Rewrite all the rows below, replacing "Identify the location of" with "Find the position of" and leaving everything else unchanged.

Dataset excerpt
=-=-=-=-=
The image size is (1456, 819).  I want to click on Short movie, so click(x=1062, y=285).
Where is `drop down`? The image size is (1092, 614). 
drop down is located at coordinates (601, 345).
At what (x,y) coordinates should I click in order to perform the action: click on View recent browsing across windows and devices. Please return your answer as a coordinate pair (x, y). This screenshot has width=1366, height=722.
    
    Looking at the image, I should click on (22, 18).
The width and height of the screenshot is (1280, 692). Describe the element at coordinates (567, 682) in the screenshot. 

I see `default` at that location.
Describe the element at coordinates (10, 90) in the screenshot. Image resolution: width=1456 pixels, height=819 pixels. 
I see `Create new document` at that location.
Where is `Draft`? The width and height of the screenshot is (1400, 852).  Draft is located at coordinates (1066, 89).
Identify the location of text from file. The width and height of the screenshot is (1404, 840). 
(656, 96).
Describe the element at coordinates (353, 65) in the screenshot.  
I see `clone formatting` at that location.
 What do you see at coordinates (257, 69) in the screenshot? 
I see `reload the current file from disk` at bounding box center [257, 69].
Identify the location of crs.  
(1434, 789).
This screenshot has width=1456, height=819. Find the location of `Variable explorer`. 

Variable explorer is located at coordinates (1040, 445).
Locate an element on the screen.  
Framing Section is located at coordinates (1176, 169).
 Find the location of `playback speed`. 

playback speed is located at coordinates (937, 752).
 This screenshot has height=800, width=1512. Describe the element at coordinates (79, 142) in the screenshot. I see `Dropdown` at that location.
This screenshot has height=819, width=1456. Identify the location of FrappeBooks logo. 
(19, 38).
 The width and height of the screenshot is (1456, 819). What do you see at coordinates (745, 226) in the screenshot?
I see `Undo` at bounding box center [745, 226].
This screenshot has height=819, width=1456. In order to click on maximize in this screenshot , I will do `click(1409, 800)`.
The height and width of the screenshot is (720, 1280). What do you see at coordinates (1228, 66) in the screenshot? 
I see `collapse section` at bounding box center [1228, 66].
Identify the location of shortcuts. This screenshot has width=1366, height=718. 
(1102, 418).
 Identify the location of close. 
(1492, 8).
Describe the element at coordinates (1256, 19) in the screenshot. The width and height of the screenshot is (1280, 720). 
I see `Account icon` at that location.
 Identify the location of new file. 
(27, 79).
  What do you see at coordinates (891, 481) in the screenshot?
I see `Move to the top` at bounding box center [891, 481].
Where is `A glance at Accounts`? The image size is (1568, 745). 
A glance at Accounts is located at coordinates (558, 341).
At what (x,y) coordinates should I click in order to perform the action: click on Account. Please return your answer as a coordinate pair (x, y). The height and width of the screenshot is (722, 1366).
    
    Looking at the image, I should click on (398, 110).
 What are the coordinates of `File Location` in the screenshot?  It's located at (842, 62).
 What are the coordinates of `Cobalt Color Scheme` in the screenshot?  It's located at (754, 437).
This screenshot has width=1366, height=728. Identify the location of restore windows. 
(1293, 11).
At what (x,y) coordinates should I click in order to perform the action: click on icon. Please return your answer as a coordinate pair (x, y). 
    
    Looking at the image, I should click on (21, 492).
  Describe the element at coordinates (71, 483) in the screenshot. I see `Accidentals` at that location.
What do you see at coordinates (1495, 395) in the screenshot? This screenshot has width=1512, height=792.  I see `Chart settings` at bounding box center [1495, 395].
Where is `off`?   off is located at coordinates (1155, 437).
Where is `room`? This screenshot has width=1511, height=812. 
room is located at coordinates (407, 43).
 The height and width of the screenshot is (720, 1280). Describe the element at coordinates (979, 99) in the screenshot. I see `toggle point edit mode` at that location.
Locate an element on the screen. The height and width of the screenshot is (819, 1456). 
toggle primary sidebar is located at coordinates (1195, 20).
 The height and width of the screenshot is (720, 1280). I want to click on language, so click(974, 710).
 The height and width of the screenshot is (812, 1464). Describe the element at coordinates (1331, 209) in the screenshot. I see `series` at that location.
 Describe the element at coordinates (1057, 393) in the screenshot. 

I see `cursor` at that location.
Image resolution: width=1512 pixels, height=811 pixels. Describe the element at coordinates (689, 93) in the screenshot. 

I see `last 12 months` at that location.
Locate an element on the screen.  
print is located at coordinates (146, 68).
=-=-=-=-=
— Output —
The image size is (1456, 819).  I want to click on Short movie, so click(x=1062, y=285).
Where is `drop down`? The image size is (1092, 614). 
drop down is located at coordinates (601, 345).
At what (x,y) coordinates should I click in order to perform the action: click on View recent browsing across windows and devices. Please return your answer as a coordinate pair (x, y). This screenshot has width=1366, height=722.
    
    Looking at the image, I should click on (22, 18).
The width and height of the screenshot is (1280, 692). Describe the element at coordinates (567, 682) in the screenshot. 

I see `default` at that location.
Describe the element at coordinates (10, 90) in the screenshot. Image resolution: width=1456 pixels, height=819 pixels. 
I see `Create new document` at that location.
Where is `Draft`? The width and height of the screenshot is (1400, 852).  Draft is located at coordinates (1066, 89).
Find the position of text from file. The width and height of the screenshot is (1404, 840). 
(656, 96).
Describe the element at coordinates (353, 65) in the screenshot.  
I see `clone formatting` at that location.
 What do you see at coordinates (257, 69) in the screenshot? 
I see `reload the current file from disk` at bounding box center [257, 69].
Find the position of crs.  
(1434, 789).
This screenshot has width=1456, height=819. Find the location of `Variable explorer`. 

Variable explorer is located at coordinates (1040, 445).
Locate an element on the screen.  
Framing Section is located at coordinates (1176, 169).
 Find the location of `playback speed`. 

playback speed is located at coordinates (937, 752).
 This screenshot has height=800, width=1512. Describe the element at coordinates (79, 142) in the screenshot. I see `Dropdown` at that location.
This screenshot has height=819, width=1456. Find the position of FrappeBooks logo. 
(19, 38).
 The width and height of the screenshot is (1456, 819). What do you see at coordinates (745, 226) in the screenshot?
I see `Undo` at bounding box center [745, 226].
This screenshot has height=819, width=1456. In order to click on maximize in this screenshot , I will do `click(1409, 800)`.
The height and width of the screenshot is (720, 1280). What do you see at coordinates (1228, 66) in the screenshot? 
I see `collapse section` at bounding box center [1228, 66].
Find the position of shortcuts. This screenshot has width=1366, height=718. 
(1102, 418).
 Find the position of close. 
(1492, 8).
Describe the element at coordinates (1256, 19) in the screenshot. The width and height of the screenshot is (1280, 720). 
I see `Account icon` at that location.
 Find the position of new file. 
(27, 79).
  What do you see at coordinates (891, 481) in the screenshot?
I see `Move to the top` at bounding box center [891, 481].
Where is `A glance at Accounts`? The image size is (1568, 745). 
A glance at Accounts is located at coordinates (558, 341).
At what (x,y) coordinates should I click in order to perform the action: click on Account. Please return your answer as a coordinate pair (x, y). The height and width of the screenshot is (722, 1366).
    
    Looking at the image, I should click on (398, 110).
 What are the coordinates of `File Location` in the screenshot?  It's located at (842, 62).
 What are the coordinates of `Cobalt Color Scheme` in the screenshot?  It's located at (754, 437).
This screenshot has width=1366, height=728. Find the position of restore windows. 
(1293, 11).
At what (x,y) coordinates should I click in order to perform the action: click on icon. Please return your answer as a coordinate pair (x, y). 
    
    Looking at the image, I should click on (21, 492).
  Describe the element at coordinates (71, 483) in the screenshot. I see `Accidentals` at that location.
What do you see at coordinates (1495, 395) in the screenshot? This screenshot has width=1512, height=792.  I see `Chart settings` at bounding box center [1495, 395].
Where is `off`?   off is located at coordinates (1155, 437).
Where is `room`? This screenshot has width=1511, height=812. 
room is located at coordinates (407, 43).
 The height and width of the screenshot is (720, 1280). Describe the element at coordinates (979, 99) in the screenshot. I see `toggle point edit mode` at that location.
Locate an element on the screen. The height and width of the screenshot is (819, 1456). 
toggle primary sidebar is located at coordinates (1195, 20).
 The height and width of the screenshot is (720, 1280). I want to click on language, so click(974, 710).
 The height and width of the screenshot is (812, 1464). Describe the element at coordinates (1331, 209) in the screenshot. I see `series` at that location.
 Describe the element at coordinates (1057, 393) in the screenshot. 

I see `cursor` at that location.
Image resolution: width=1512 pixels, height=811 pixels. Describe the element at coordinates (689, 93) in the screenshot. 

I see `last 12 months` at that location.
Locate an element on the screen.  
print is located at coordinates (146, 68).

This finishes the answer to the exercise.